Change "GUI agent" to "interface agent" everywhere it occurs in the lines below, leaving everything else as it is.

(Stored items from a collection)
****************
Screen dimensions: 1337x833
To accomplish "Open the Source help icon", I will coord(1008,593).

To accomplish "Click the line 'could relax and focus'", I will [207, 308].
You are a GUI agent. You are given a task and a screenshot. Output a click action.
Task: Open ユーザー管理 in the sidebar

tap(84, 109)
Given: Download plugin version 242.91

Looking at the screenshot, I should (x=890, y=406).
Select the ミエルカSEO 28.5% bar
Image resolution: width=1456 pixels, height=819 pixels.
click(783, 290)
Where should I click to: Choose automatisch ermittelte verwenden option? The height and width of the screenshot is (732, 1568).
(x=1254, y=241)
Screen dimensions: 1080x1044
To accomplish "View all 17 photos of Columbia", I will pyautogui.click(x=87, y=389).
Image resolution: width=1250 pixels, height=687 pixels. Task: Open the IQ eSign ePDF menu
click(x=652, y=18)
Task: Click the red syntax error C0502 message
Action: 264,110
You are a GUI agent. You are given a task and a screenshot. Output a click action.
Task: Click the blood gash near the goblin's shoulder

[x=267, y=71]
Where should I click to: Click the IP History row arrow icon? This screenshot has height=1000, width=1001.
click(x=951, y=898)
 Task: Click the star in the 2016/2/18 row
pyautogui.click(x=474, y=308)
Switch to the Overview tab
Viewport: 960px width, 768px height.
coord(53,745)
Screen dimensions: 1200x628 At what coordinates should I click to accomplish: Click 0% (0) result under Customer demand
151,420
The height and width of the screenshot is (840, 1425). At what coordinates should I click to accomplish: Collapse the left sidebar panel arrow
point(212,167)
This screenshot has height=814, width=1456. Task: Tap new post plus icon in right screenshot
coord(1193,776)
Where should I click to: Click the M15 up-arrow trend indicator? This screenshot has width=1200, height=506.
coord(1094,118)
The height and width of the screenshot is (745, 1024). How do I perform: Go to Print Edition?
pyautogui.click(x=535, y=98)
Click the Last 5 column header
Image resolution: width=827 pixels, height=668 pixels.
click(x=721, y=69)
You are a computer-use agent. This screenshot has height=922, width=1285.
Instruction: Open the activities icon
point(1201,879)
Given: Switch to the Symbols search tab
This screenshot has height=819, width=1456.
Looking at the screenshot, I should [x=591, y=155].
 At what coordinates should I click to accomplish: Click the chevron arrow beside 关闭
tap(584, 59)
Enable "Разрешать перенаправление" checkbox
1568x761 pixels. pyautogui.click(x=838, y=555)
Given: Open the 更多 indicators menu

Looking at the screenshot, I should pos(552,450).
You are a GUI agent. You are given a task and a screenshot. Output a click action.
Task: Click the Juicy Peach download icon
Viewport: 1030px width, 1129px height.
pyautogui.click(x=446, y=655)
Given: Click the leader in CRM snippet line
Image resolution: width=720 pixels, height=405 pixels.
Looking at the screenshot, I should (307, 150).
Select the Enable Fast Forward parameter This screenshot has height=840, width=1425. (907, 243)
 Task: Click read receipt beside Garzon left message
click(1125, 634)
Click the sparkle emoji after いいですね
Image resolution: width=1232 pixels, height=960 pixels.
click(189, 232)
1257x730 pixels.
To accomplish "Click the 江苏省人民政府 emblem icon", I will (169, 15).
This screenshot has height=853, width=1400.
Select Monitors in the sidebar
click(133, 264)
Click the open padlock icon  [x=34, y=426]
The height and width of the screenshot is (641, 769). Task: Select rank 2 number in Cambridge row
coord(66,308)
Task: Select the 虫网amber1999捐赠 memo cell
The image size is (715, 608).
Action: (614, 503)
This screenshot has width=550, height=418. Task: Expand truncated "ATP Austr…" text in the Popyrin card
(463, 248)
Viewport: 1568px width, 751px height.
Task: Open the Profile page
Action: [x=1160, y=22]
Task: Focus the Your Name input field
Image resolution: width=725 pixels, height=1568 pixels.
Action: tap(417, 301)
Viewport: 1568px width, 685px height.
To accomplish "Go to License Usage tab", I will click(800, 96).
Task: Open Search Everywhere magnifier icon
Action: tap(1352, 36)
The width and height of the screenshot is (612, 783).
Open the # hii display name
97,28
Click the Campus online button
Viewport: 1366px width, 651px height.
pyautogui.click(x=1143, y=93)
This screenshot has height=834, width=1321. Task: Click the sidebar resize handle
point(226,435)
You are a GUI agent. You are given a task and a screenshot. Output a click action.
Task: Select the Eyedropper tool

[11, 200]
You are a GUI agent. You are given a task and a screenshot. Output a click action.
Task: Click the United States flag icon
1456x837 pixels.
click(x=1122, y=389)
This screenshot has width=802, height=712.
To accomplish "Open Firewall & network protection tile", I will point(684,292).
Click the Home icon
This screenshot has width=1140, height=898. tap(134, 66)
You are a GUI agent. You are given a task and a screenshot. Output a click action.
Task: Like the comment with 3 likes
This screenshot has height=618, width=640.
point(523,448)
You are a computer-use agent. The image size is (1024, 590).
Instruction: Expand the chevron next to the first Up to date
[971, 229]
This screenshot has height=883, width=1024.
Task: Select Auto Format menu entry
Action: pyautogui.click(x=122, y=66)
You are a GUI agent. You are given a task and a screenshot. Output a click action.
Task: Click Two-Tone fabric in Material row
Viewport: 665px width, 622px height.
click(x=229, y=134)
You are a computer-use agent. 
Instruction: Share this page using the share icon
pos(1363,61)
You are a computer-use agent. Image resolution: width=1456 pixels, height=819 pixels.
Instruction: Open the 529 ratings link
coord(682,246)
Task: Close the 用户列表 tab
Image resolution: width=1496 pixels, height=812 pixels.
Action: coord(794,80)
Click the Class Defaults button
****************
→ RESPONSE TO THE TASK:
Screen dimensions: 1337x833
To accomplish "Open the Source help icon", I will coord(1008,593).

To accomplish "Click the line 'could relax and focus'", I will [207, 308].
You are a interface agent. You are given a task and a screenshot. Output a click action.
Task: Open ユーザー管理 in the sidebar

tap(84, 109)
Given: Download plugin version 242.91

Looking at the screenshot, I should (x=890, y=406).
Select the ミエルカSEO 28.5% bar
Image resolution: width=1456 pixels, height=819 pixels.
click(783, 290)
Where should I click to: Choose automatisch ermittelte verwenden option? The height and width of the screenshot is (732, 1568).
(x=1254, y=241)
Screen dimensions: 1080x1044
To accomplish "View all 17 photos of Columbia", I will pyautogui.click(x=87, y=389).
Image resolution: width=1250 pixels, height=687 pixels. Task: Open the IQ eSign ePDF menu
click(x=652, y=18)
Task: Click the red syntax error C0502 message
Action: 264,110
You are a interface agent. You are given a task and a screenshot. Output a click action.
Task: Click the blood gash near the goblin's shoulder

[x=267, y=71]
Where should I click to: Click the IP History row arrow icon? This screenshot has height=1000, width=1001.
click(x=951, y=898)
 Task: Click the star in the 2016/2/18 row
pyautogui.click(x=474, y=308)
Switch to the Overview tab
Viewport: 960px width, 768px height.
coord(53,745)
Screen dimensions: 1200x628 At what coordinates should I click to accomplish: Click 0% (0) result under Customer demand
151,420
The height and width of the screenshot is (840, 1425). At what coordinates should I click to accomplish: Collapse the left sidebar panel arrow
point(212,167)
This screenshot has height=814, width=1456. Task: Tap new post plus icon in right screenshot
coord(1193,776)
Where should I click to: Click the M15 up-arrow trend indicator? This screenshot has width=1200, height=506.
coord(1094,118)
The height and width of the screenshot is (745, 1024). How do I perform: Go to Print Edition?
pyautogui.click(x=535, y=98)
Click the Last 5 column header
Image resolution: width=827 pixels, height=668 pixels.
click(x=721, y=69)
You are a computer-use agent. This screenshot has height=922, width=1285.
Instruction: Open the activities icon
point(1201,879)
Given: Switch to the Symbols search tab
This screenshot has height=819, width=1456.
Looking at the screenshot, I should [x=591, y=155].
 At what coordinates should I click to accomplish: Click the chevron arrow beside 关闭
tap(584, 59)
Enable "Разрешать перенаправление" checkbox
1568x761 pixels. pyautogui.click(x=838, y=555)
Given: Open the 更多 indicators menu

Looking at the screenshot, I should pos(552,450).
You are a interface agent. You are given a task and a screenshot. Output a click action.
Task: Click the Juicy Peach download icon
Viewport: 1030px width, 1129px height.
pyautogui.click(x=446, y=655)
Given: Click the leader in CRM snippet line
Image resolution: width=720 pixels, height=405 pixels.
Looking at the screenshot, I should (307, 150).
Select the Enable Fast Forward parameter This screenshot has height=840, width=1425. (907, 243)
 Task: Click read receipt beside Garzon left message
click(1125, 634)
Click the sparkle emoji after いいですね
Image resolution: width=1232 pixels, height=960 pixels.
click(189, 232)
1257x730 pixels.
To accomplish "Click the 江苏省人民政府 emblem icon", I will (169, 15).
This screenshot has height=853, width=1400.
Select Monitors in the sidebar
click(133, 264)
Click the open padlock icon  [x=34, y=426]
The height and width of the screenshot is (641, 769). Task: Select rank 2 number in Cambridge row
coord(66,308)
Task: Select the 虫网amber1999捐赠 memo cell
The image size is (715, 608).
Action: (614, 503)
This screenshot has width=550, height=418. Task: Expand truncated "ATP Austr…" text in the Popyrin card
(463, 248)
Viewport: 1568px width, 751px height.
Task: Open the Profile page
Action: [x=1160, y=22]
Task: Focus the Your Name input field
Image resolution: width=725 pixels, height=1568 pixels.
Action: tap(417, 301)
Viewport: 1568px width, 685px height.
To accomplish "Go to License Usage tab", I will click(800, 96).
Task: Open Search Everywhere magnifier icon
Action: tap(1352, 36)
The width and height of the screenshot is (612, 783).
Open the # hii display name
97,28
Click the Campus online button
Viewport: 1366px width, 651px height.
pyautogui.click(x=1143, y=93)
This screenshot has height=834, width=1321. Task: Click the sidebar resize handle
point(226,435)
You are a interface agent. You are given a task and a screenshot. Output a click action.
Task: Select the Eyedropper tool

[11, 200]
You are a interface agent. You are given a task and a screenshot. Output a click action.
Task: Click the United States flag icon
1456x837 pixels.
click(x=1122, y=389)
This screenshot has width=802, height=712.
To accomplish "Open Firewall & network protection tile", I will point(684,292).
Click the Home icon
This screenshot has width=1140, height=898. tap(134, 66)
You are a interface agent. You are given a task and a screenshot. Output a click action.
Task: Like the comment with 3 likes
This screenshot has height=618, width=640.
point(523,448)
You are a computer-use agent. The image size is (1024, 590).
Instruction: Expand the chevron next to the first Up to date
[971, 229]
This screenshot has height=883, width=1024.
Task: Select Auto Format menu entry
Action: pyautogui.click(x=122, y=66)
You are a interface agent. You are given a task and a screenshot. Output a click action.
Task: Click Two-Tone fabric in Material row
Viewport: 665px width, 622px height.
click(x=229, y=134)
You are a computer-use agent. 
Instruction: Share this page using the share icon
pos(1363,61)
You are a computer-use agent. Image resolution: width=1456 pixels, height=819 pixels.
Instruction: Open the 529 ratings link
coord(682,246)
Task: Close the 用户列表 tab
Image resolution: width=1496 pixels, height=812 pixels.
Action: coord(794,80)
Click the Class Defaults button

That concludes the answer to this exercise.